* **What you will do**
Reproduce verbatim the entries from the line containing "You are a GUI" through the line containing "center [828, 32].", both lines included, and nothing else.
***** Dataset *****
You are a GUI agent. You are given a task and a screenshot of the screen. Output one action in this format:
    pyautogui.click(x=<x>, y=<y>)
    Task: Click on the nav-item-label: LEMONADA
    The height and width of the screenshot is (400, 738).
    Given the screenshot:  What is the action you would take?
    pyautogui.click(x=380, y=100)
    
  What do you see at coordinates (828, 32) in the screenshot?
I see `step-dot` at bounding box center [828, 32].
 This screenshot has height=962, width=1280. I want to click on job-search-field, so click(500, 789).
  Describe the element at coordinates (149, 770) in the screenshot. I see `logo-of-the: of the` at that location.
*****
***** Dataset *****
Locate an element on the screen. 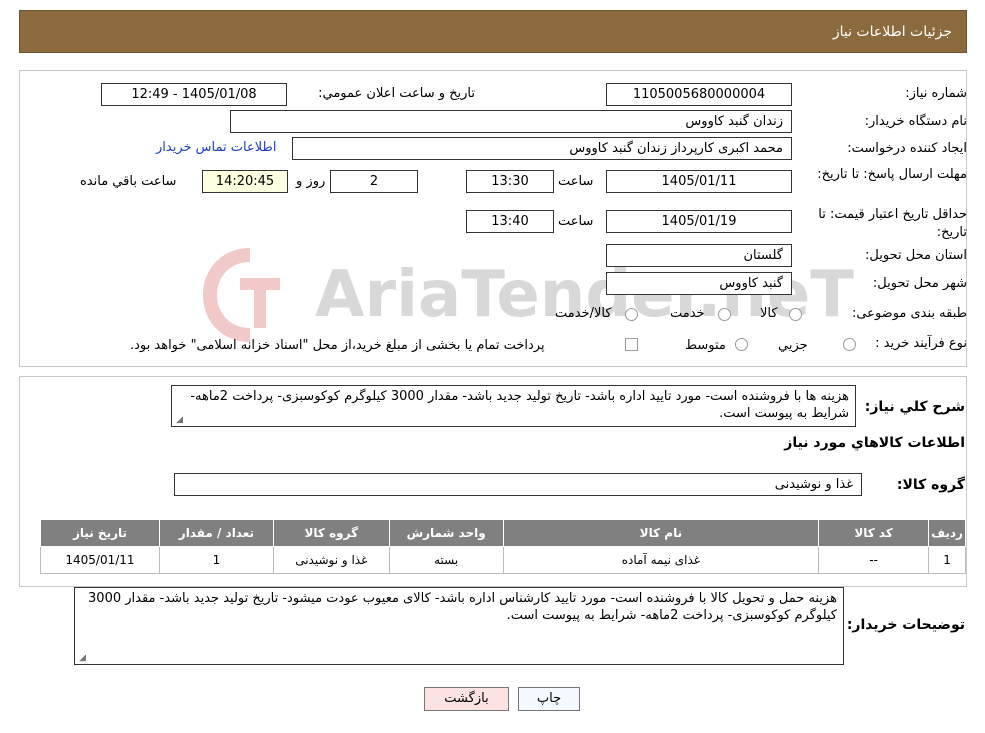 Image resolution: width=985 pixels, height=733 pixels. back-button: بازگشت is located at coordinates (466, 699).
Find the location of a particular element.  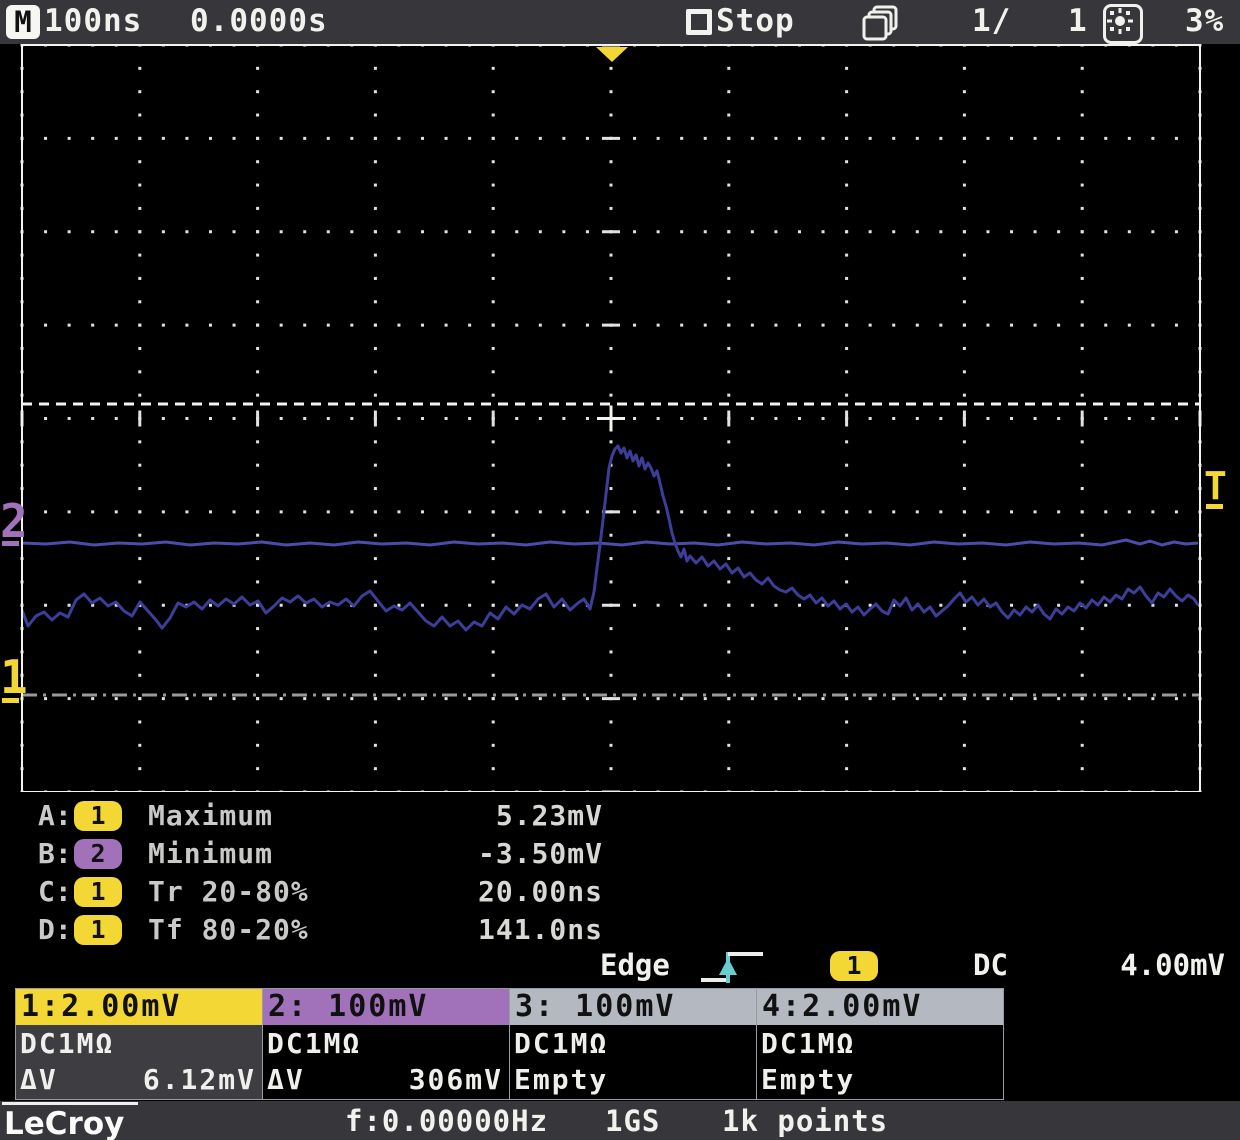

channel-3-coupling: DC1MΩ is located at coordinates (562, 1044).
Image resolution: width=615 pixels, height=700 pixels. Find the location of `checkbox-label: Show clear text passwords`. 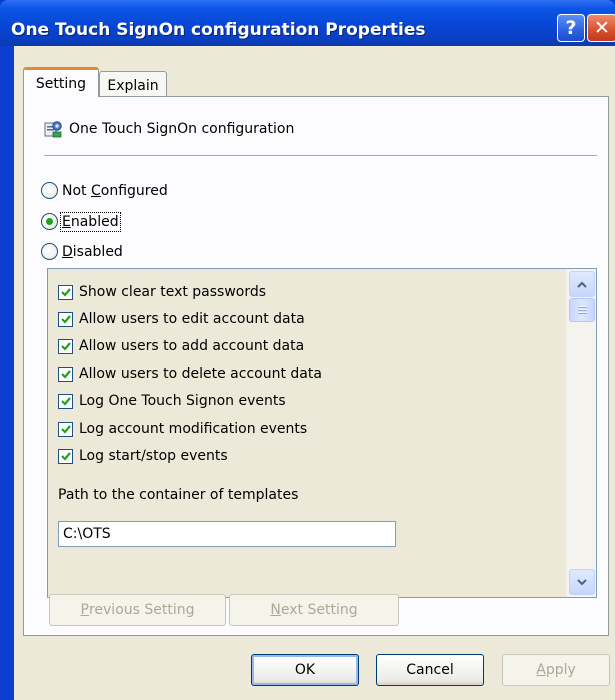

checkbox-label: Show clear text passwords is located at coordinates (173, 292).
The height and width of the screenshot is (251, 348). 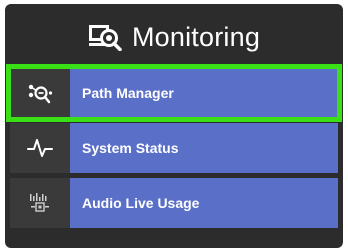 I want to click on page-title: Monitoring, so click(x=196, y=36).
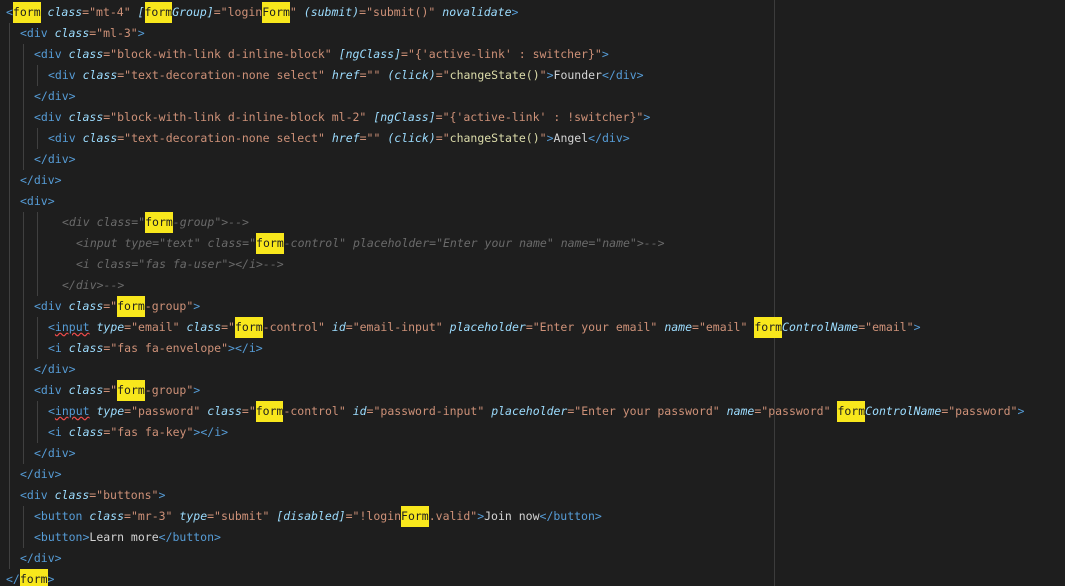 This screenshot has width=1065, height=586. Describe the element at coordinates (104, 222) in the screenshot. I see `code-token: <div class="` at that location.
*****
***** Dataset *****
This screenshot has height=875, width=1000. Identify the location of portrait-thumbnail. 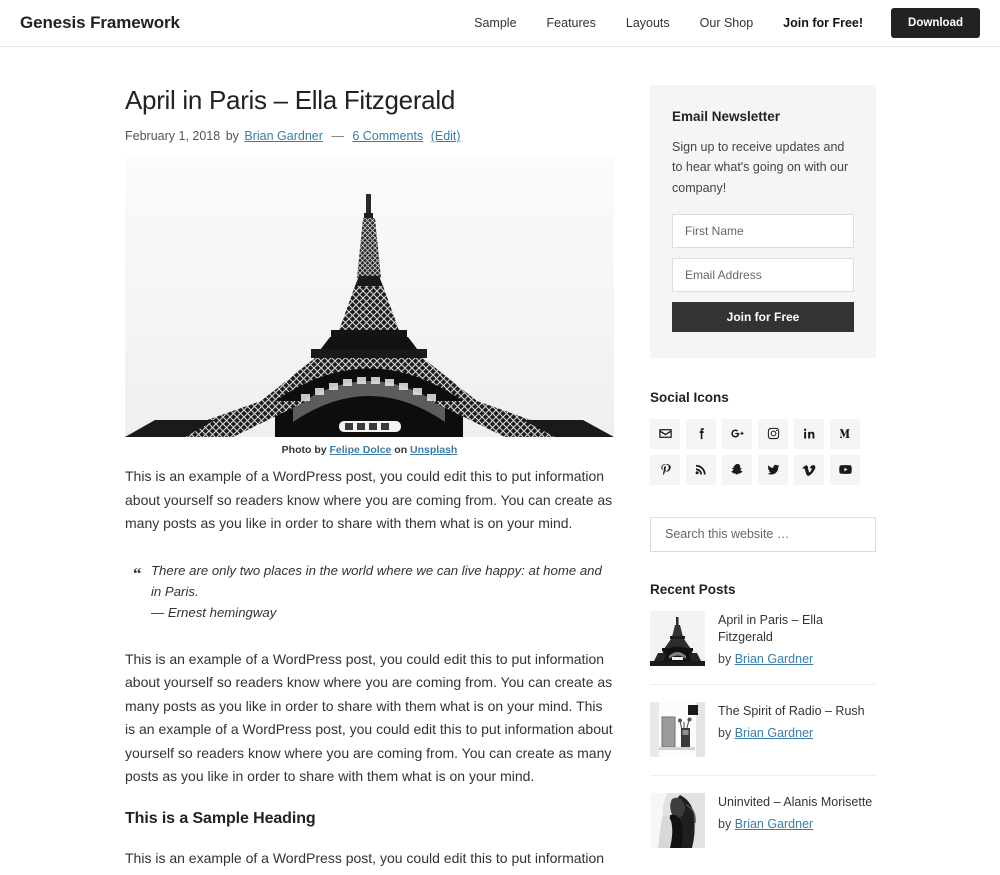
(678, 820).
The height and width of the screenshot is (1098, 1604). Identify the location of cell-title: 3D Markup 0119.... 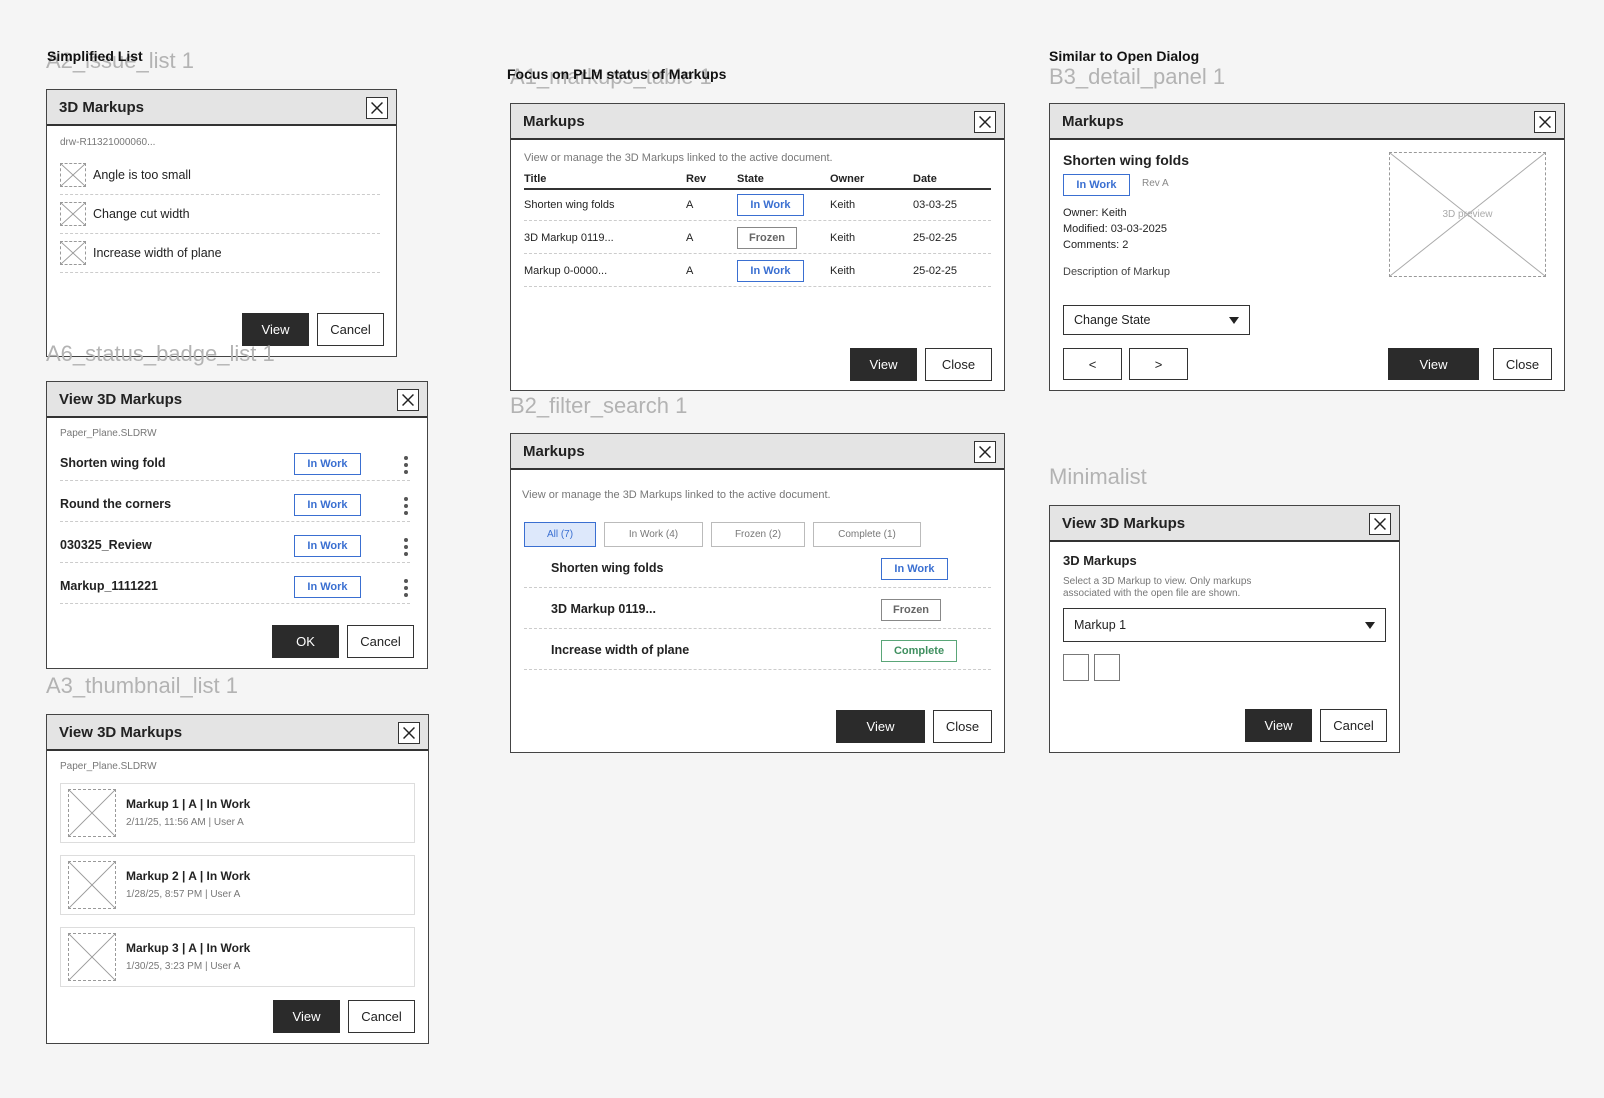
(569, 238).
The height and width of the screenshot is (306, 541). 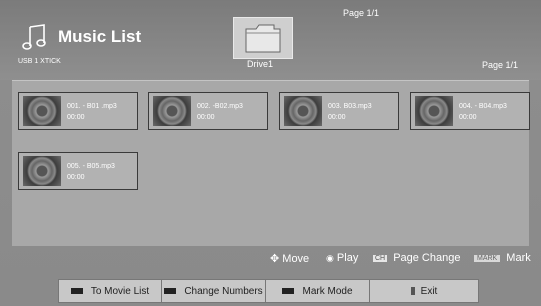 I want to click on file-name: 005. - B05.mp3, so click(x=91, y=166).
*****
* **Result**
You are a GUI agent. You are given a task and a screenshot of the screen. Output one action in this format:
    pyautogui.click(x=<x>, y=<y>)
    Task: Click on the nav-item-label: LEMONADA
    The height and width of the screenshot is (400, 738).
    Given the screenshot:  What is the action you would take?
    pyautogui.click(x=380, y=100)
    
  What do you see at coordinates (828, 32) in the screenshot?
I see `step-dot` at bounding box center [828, 32].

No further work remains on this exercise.